_LISTED ENTRIES_:
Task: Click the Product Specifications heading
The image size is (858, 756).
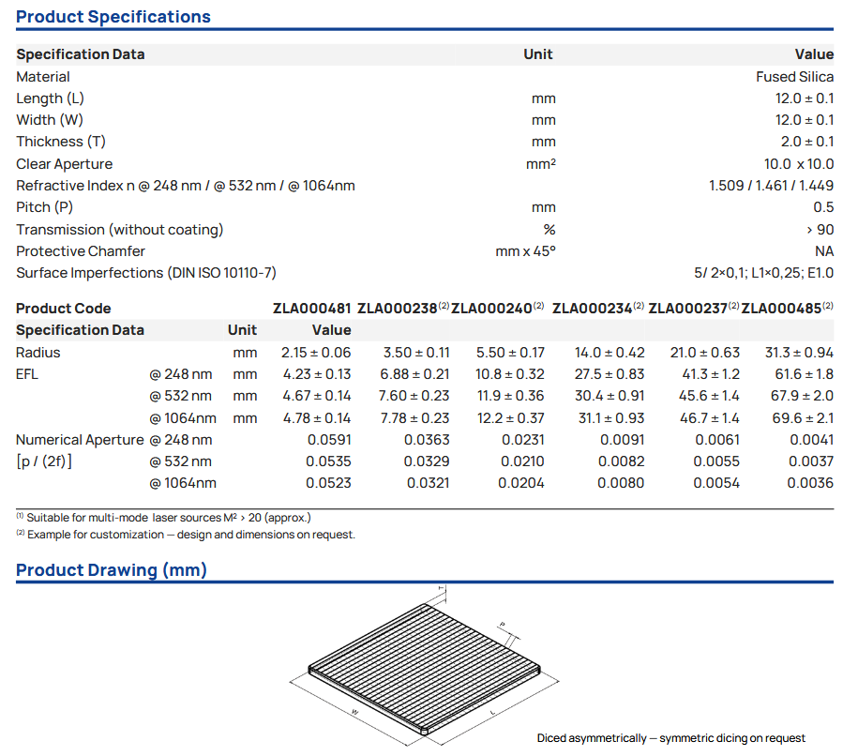Action: (x=113, y=17)
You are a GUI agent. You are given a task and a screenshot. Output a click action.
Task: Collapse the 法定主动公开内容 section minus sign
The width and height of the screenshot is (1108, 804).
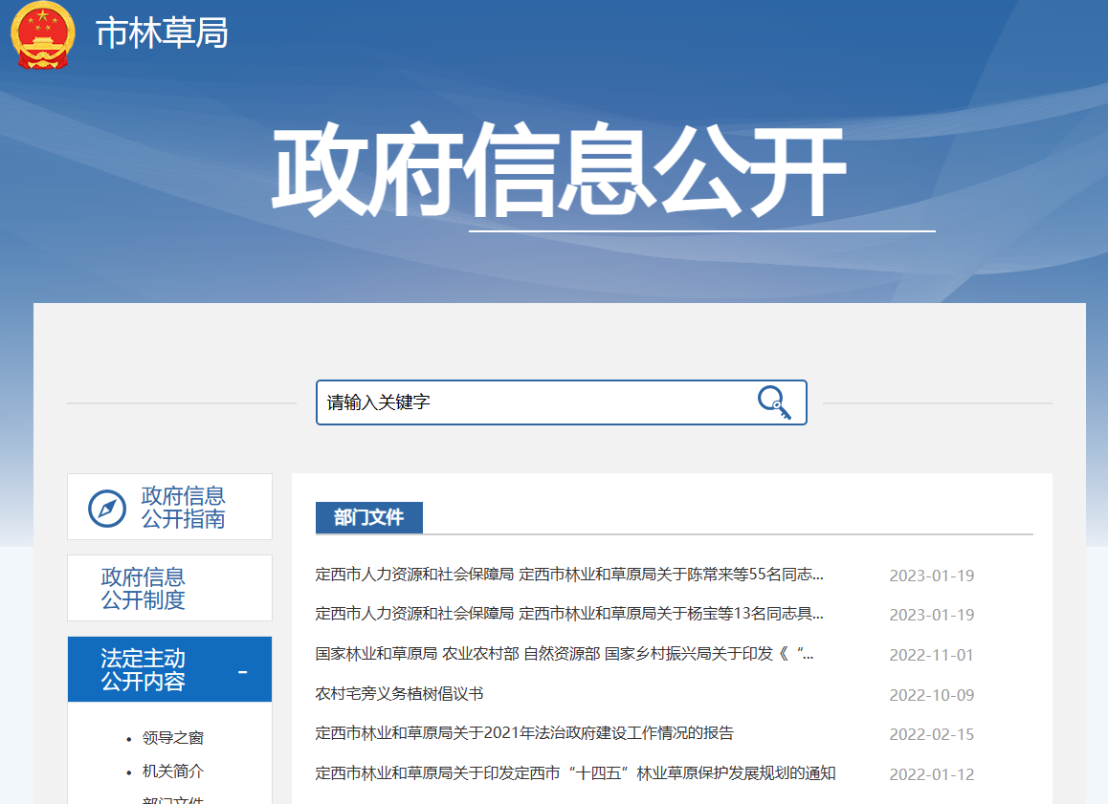coord(243,671)
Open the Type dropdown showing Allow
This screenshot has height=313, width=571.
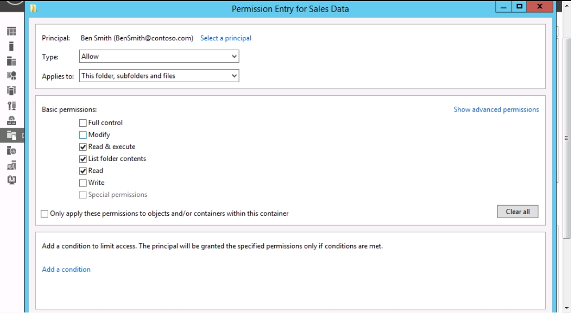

_TASK REQUIREMENTS_: Return every entry above exactly. Pictures stay out.

_SOLUTION TO THE EXERCISE_:
Task: Click the Product Specifications heading
The image size is (858, 756).
Action: (x=113, y=17)
You are a GUI agent. You are given a task and a screenshot. Output a click action.
Task: Collapse the 法定主动公开内容 section minus sign
The width and height of the screenshot is (1108, 804).
coord(243,671)
Open the Type dropdown showing Allow
This screenshot has height=313, width=571.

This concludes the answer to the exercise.